Listrik yang mendadak mati itu langsung memicu kepanikan warga. Sejumlah pusat aktivitas masyarakat, permukiman, hingga ruas jalan utama terlihat gelap akibat aliran listrik yang terhenti.
Pihak PLN membenarkan adanya gangguan sistem kelistrikan tersebut. Manager UP3 Pekanbaru, Wila mengatakan pihaknya masih melakukan penelusuran terkait penyebab padamnya listrik di wilayah Riau.
“Kami masih menunggu info dari transmisi. Info sementara sistem Riau padam,” ujarnya seperti dikutip dari RiauPos.co (Jawa Pos Group), Jumat (22/5).
Tak lama kemudian, sekitar pukul 19.20 WIB, PLN memberikan pembaruan informasi bahwa gangguan tidak hanya terjadi di Riau. Pemadaman ternyata meluas hingga hampir seluruh wilayah Sumatera Bagian Utara.
Dalam penjelasan resmi PLN disebutkan bahwa gangguan dipicu oleh terputusnya jaringan transmisi Rumai–Muaro Bungo 275 kV yang berdampak pada sistem kelistrikan regional.

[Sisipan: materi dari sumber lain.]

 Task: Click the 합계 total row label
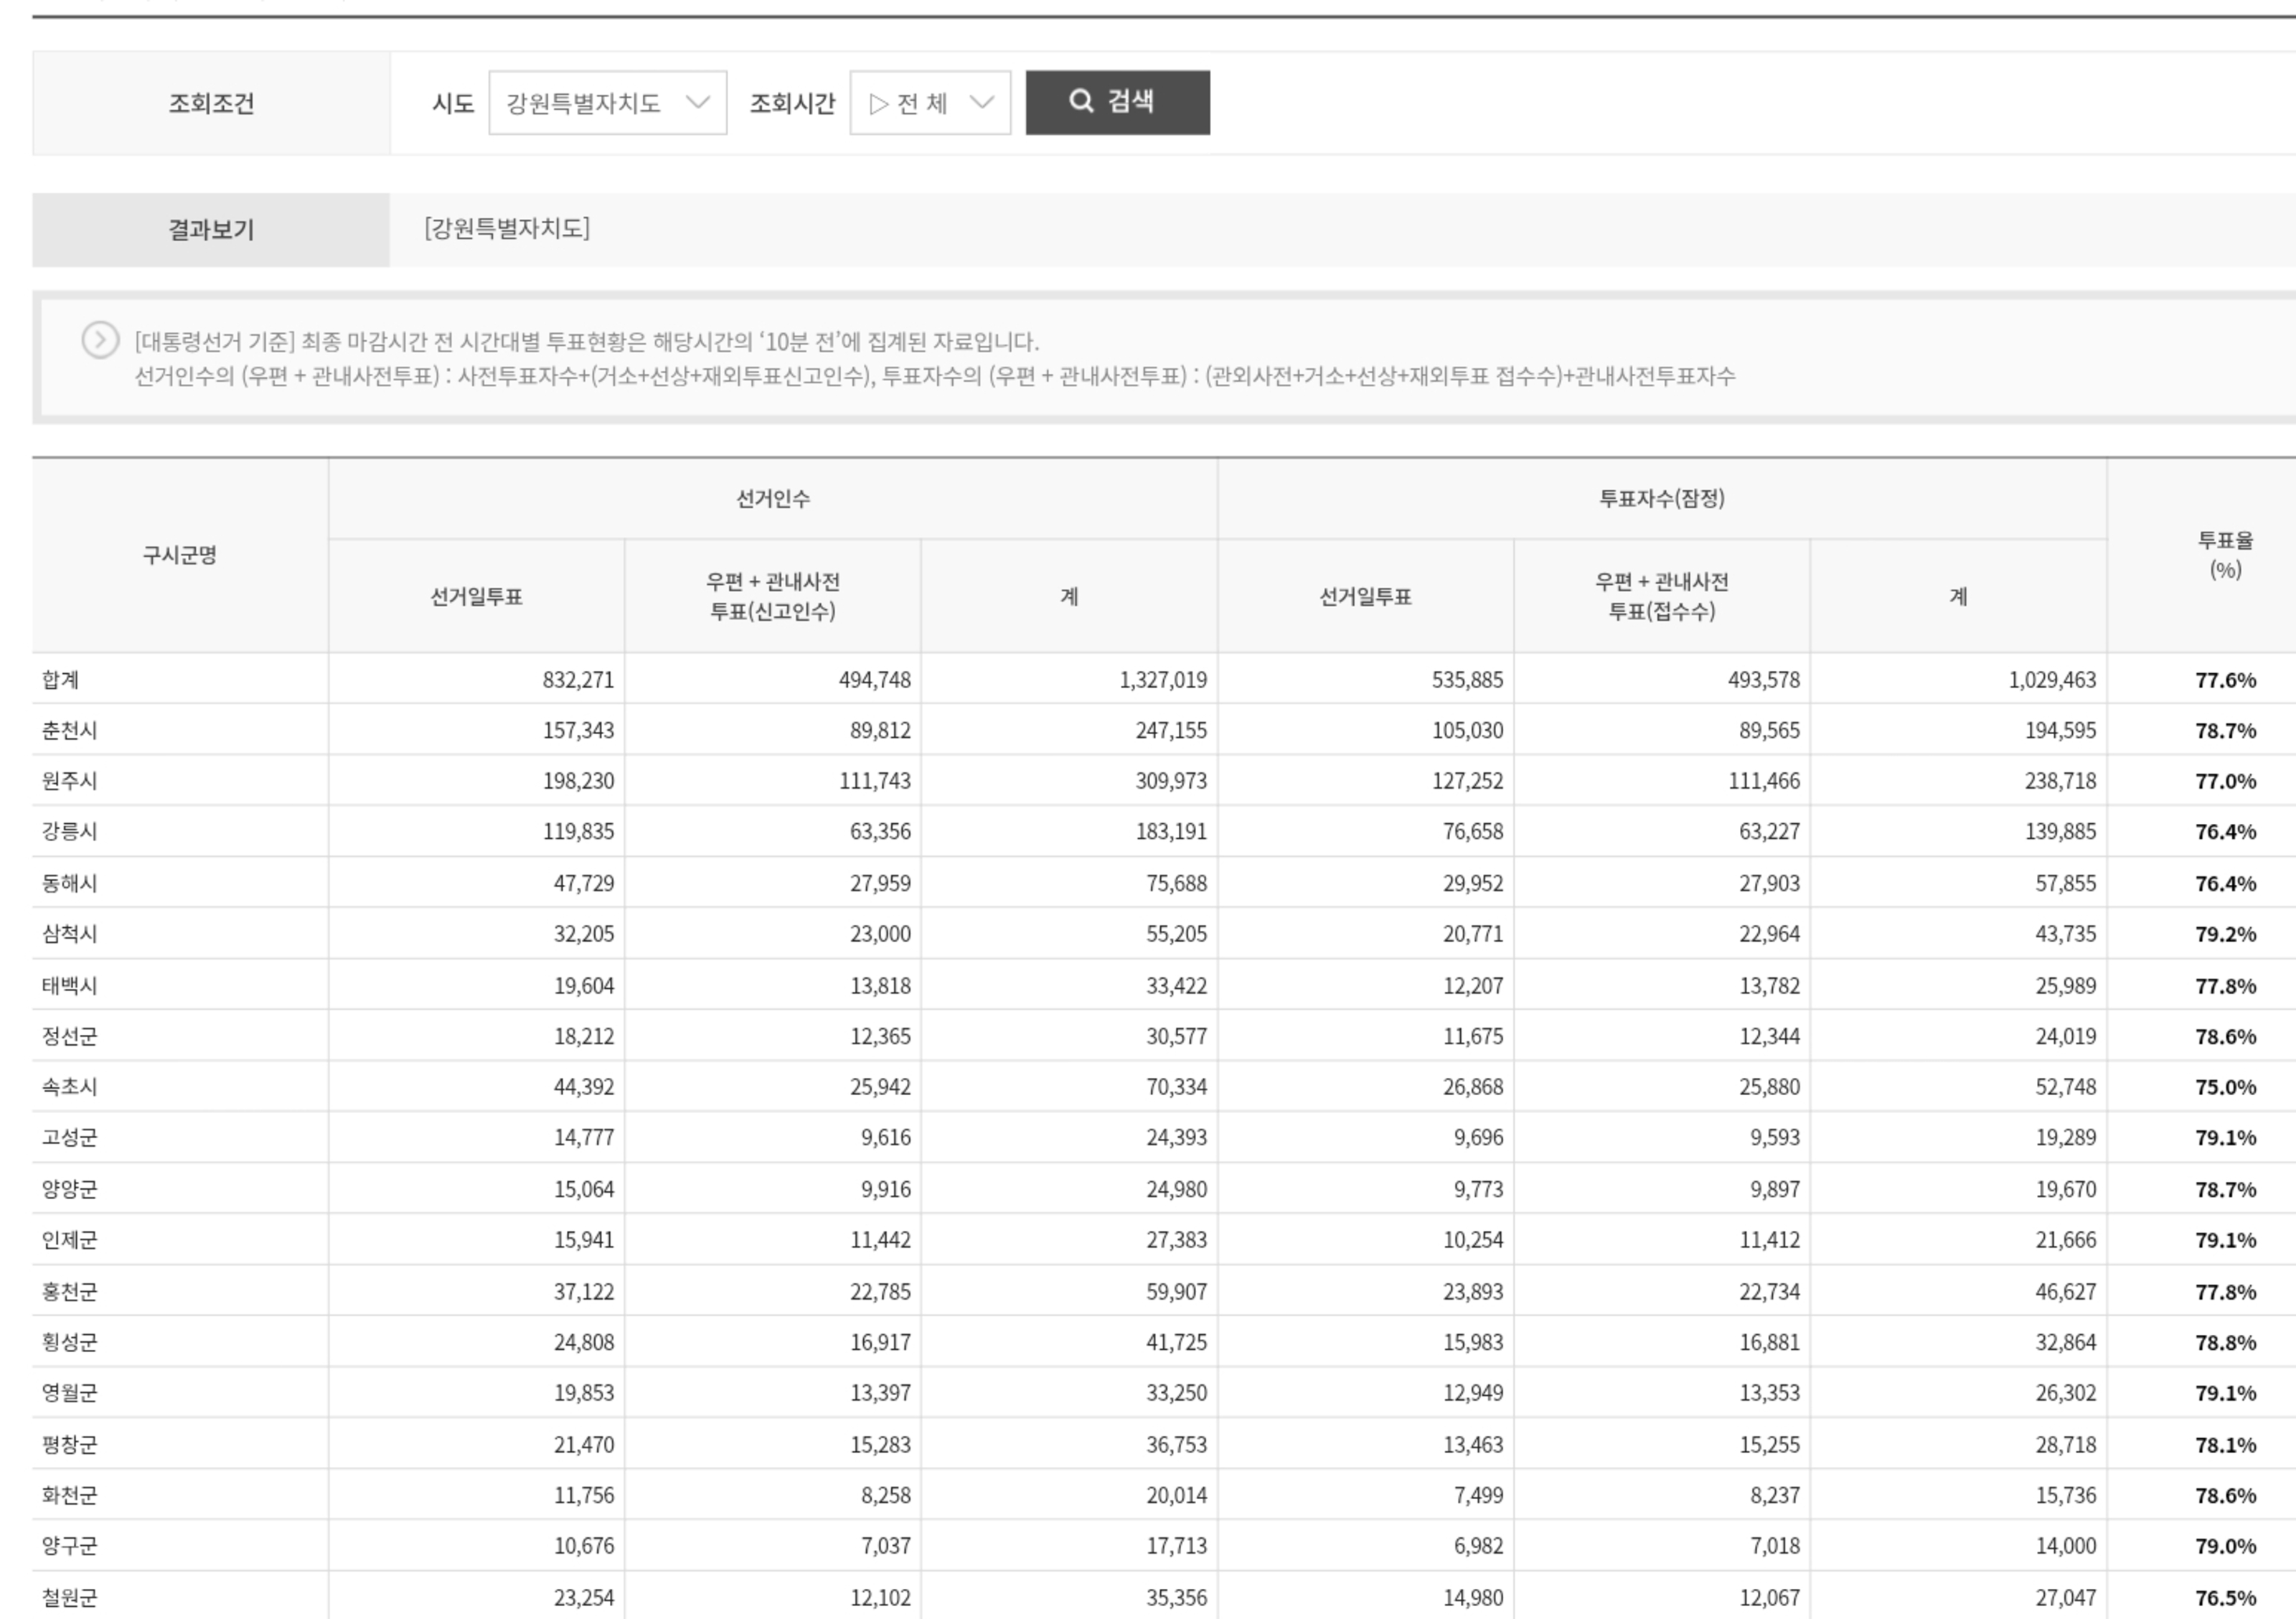coord(61,680)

“Kondisi diakibatkan terputusnya di Rumai Muaro Bungo 275 kV. Wilayah terdampak padam total, Aceh, Sumatera Utara, Sumatera Barat dan juga Riau,” bunyi keterangan itu.
Pantauan RiauPos.co di lapangan menunjukkan pemadaman terjadi hampir di seluruh wilayah Pekanbaru. Mulai dari kawasan perbatasan Mapoyan Damai hingga Siak Hulu, Kampar, dilaporkan mengalami listrik padam total secara bersamaan.

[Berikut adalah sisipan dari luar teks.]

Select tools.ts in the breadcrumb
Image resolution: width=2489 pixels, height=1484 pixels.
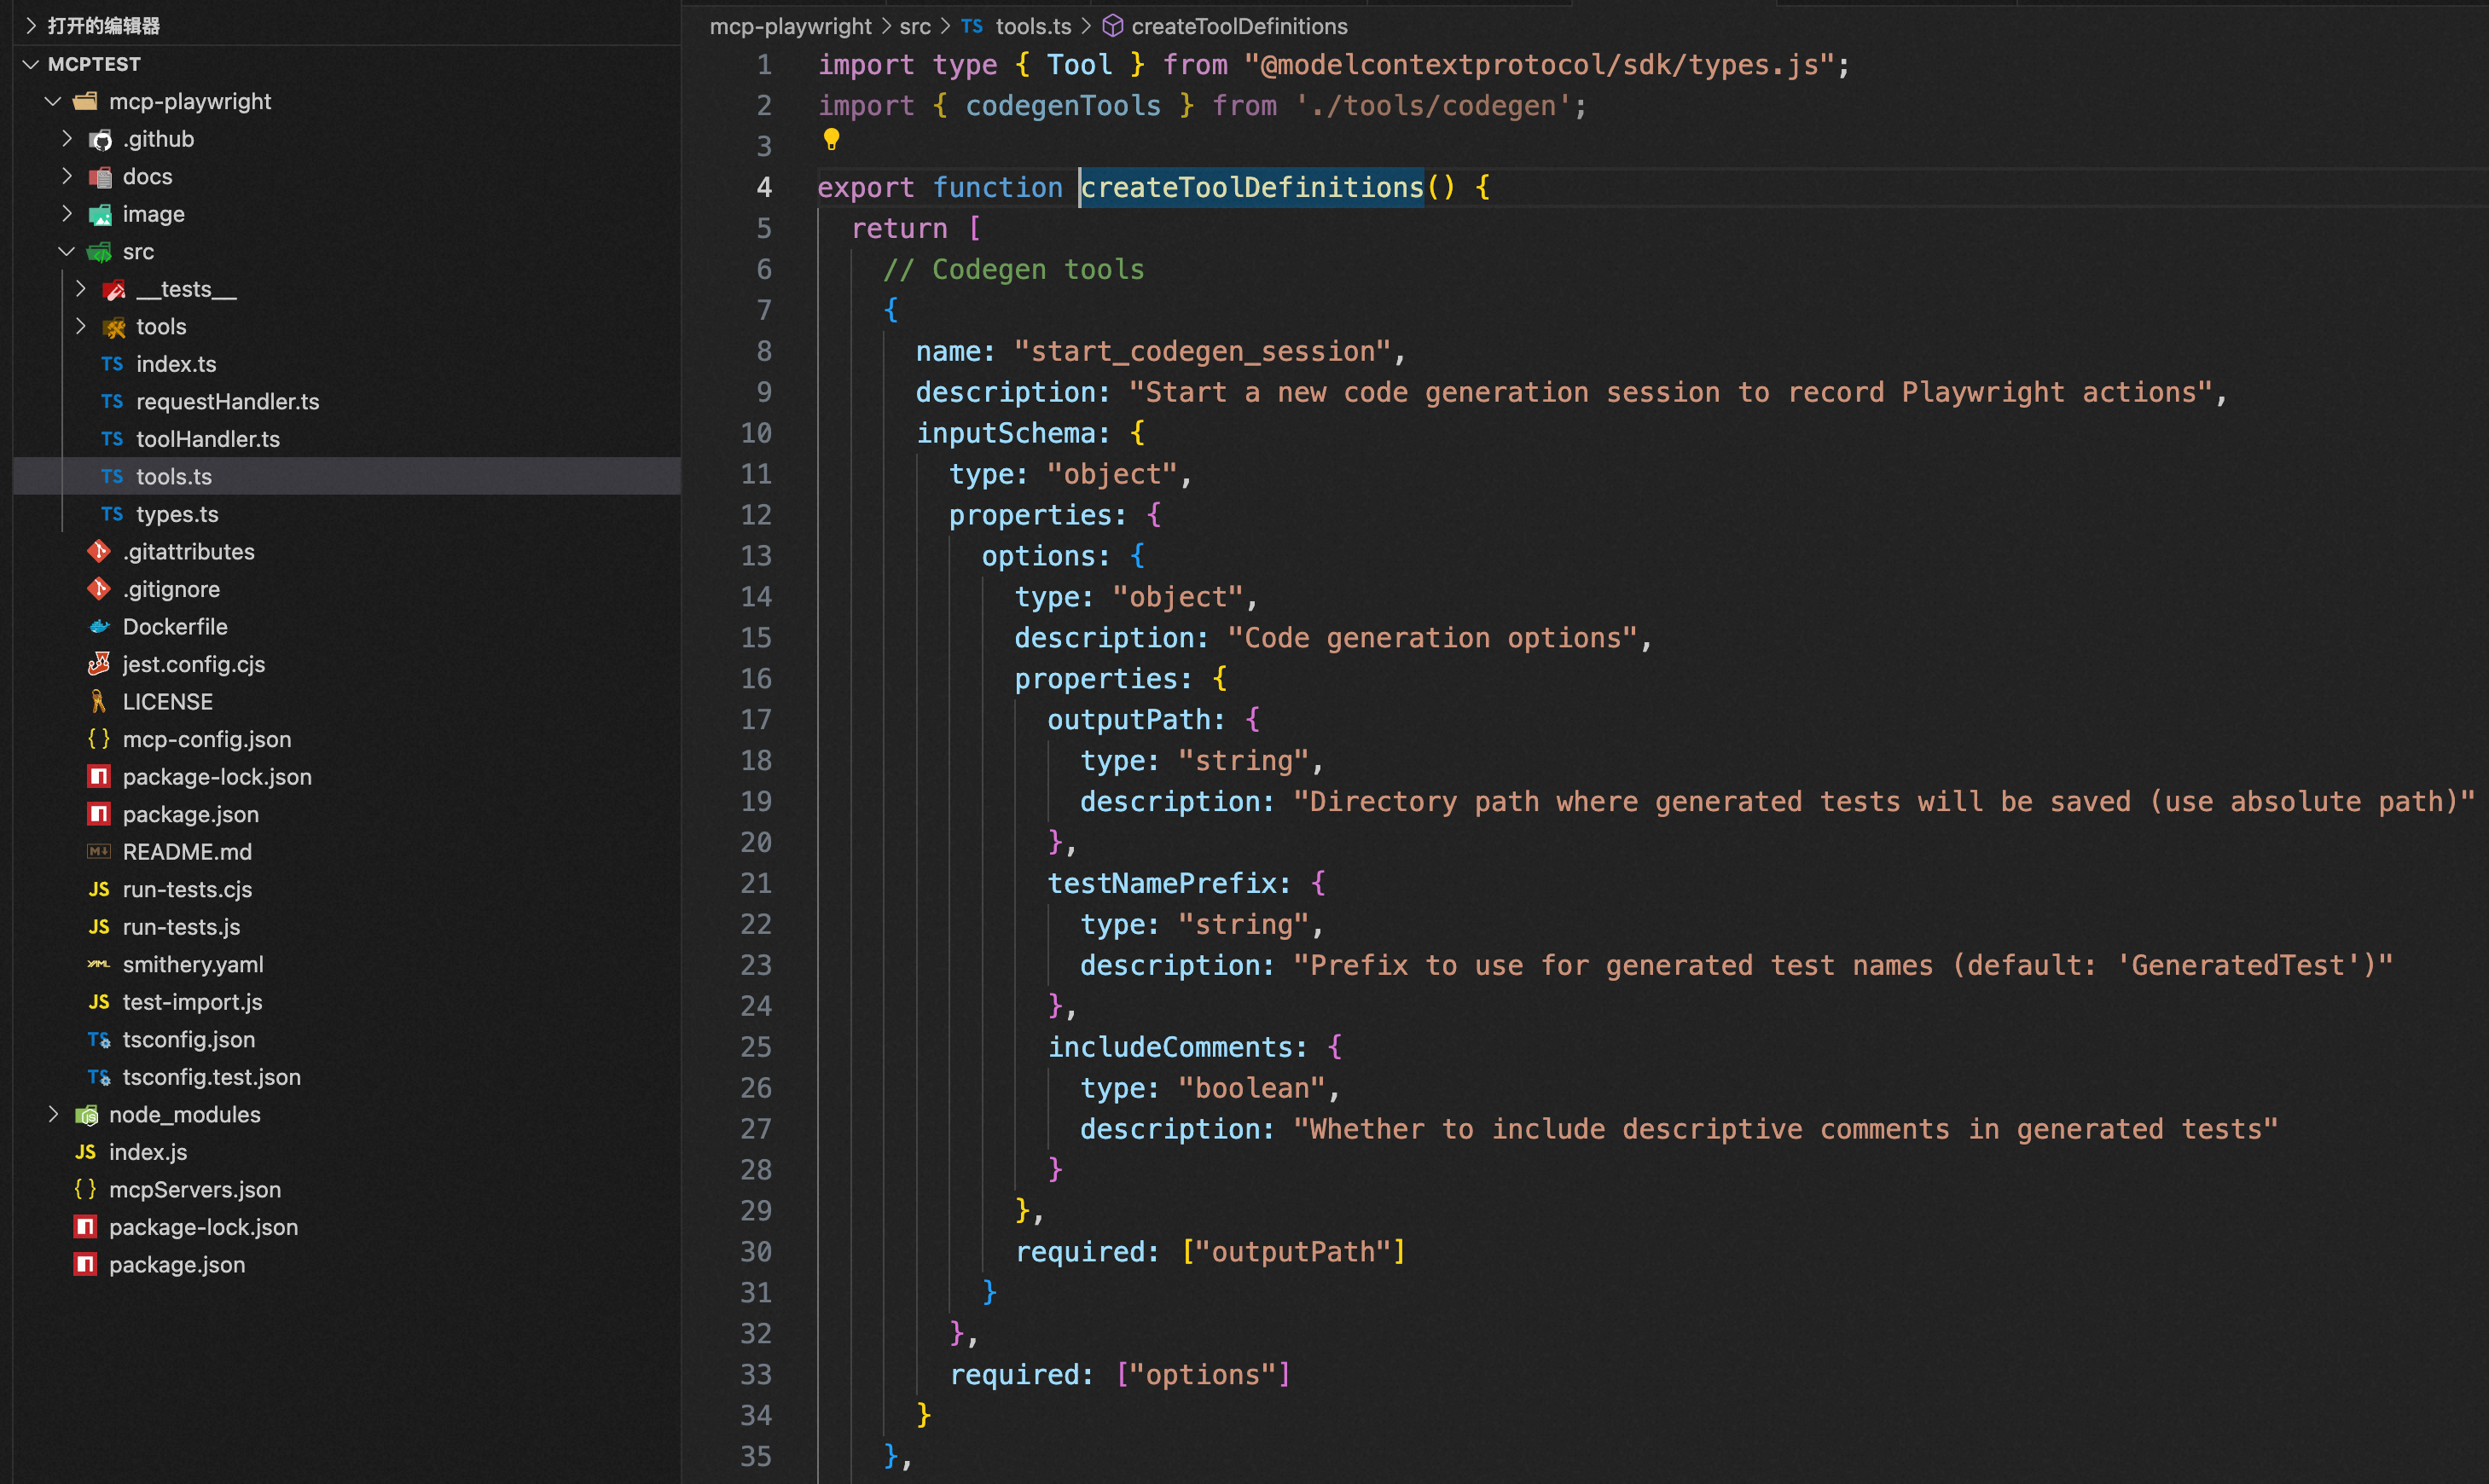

Kondisi serupa juga terjadi di wilayah Bina Widya, Kecamatan Tambang, hingga kawasan Rumbai. Warga dari berbagai daerah mengonfirmasi pemadaman terjadi serentak dan membuat aktivitas malam terganggu.
PLN juga memastikan proses penanganan gangguan terus dilakukan secara intensif agar sistem kelistrikan dapat kembali normal secepat mungkin.
Petugas di lapangan saat ini fokus melakukan identifikasi titik gangguan dan pemulihan jaringan secara bertahap. Di tengah proses penanganan tersebut, PLN mengimbau masyarakat agar tetap tenang dan tidak panik.
Masyarakat juga diminta untuk terus memantau informasi resmi dari PLN terkait perkembangan pemulihan sistem kelistrikan secara berkala melalui aplikasi PLN Mobile dan layanan Contact Center PLN 123.